September 16[edit]

In this context, the equidissection is defined as the partition of a given planar figure into pieces (not need to be triangles) of the same area without overlapping. The term "strict" means that all of these pieces must be congruent (similar in both the area and shape). For example, one can strictly equidissects a disk into any number X of pieces (X is positive integer) by dividing the circle into equal non-overlapped X arcs, seperated by X points. Then connect these X points to the center using X continuous lines. The term "higher primes" stands for any prime congruent to either 1 or -1 modulo 6 (i.e, other than 2 and 3). I found that the regular triangle (in EG) can be strictly equidissected (by above definition) into N continuous pieces where most of the number N are of this form 2^x • 3^y • Δ! (1), x and y are both non-negative integers, Δ! is either 1 or the product of higher primes, each with positive even powers (they are the odd perfect squares not divisible by 3). The case N=1 (where x=y=0, Δ!=1) is OK but excluded here because it is truly trivial. The sequence for all number Ns of the (1) form: 2, 3, 4, 6, 8, 9, 12, 16, 18, 24, 25, 27, 32, 36, 48, 49, 50, 54, 64, 72, 75, 81, 96, 98, 100, 108, 121, 128, 144, 147, 150, 162, 169, 192, 196, 200, 216, 225, 242, 243, 256, 288, 289, 294, 300, 324, 338, 361, 363, 384, 392, 400, 432, 441, 450, 484, 486, 507, 512,... (Note that most of the number Ns are 3-smooth numbers). My question: Can the regular triangle in EG be strictly equidissected into N continuous pieces, where N is not of the (1) form? In other words, is the above sequence of number Ns complete or incomplete, are there any N-numbers missing from it - for example, can N=5? I have tried to found the results to this problem by myself since I read the WP article on "Monsky's theorem"- a related interesting problem, but i found nowhere on the Internet the article that discuss my problem or similar ones. 2402:800:63BC:DB8D:51EA:26FE:9925:F07B (talk) 08:47, 16 September 2023 (UTC)[reply]

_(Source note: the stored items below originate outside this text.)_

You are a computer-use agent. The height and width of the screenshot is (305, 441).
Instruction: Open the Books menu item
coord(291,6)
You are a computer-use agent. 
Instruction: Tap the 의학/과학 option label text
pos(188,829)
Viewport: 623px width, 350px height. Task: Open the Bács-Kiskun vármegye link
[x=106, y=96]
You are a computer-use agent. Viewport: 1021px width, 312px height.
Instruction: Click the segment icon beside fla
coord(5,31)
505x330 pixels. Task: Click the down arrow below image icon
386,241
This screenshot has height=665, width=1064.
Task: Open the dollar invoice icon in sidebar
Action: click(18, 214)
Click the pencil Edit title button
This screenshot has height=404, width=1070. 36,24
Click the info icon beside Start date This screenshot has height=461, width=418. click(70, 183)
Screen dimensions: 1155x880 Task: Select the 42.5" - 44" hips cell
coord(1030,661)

It is possible that this precise problem has not been studied. Related problems can be found in Alexander Soifer's How does one cut a triangle? (Springer link; table of contents). Chapter 2 can be found online: Chapter 2. Most studies in cutting triangles, such as this one restrict the problem to cutting up into smaller triangles only. If this precise problem has been studied, publications will almost certainly reference the book.  --Lambiam 10:05, 16 September 2023 (UTC)[reply]

PS. Here is a proof that N=7 is impossible: "No triangle can be decomposed into seven congruent triangles".  --Lambiam 10:10, 16 September 2023 (UTC)[reply]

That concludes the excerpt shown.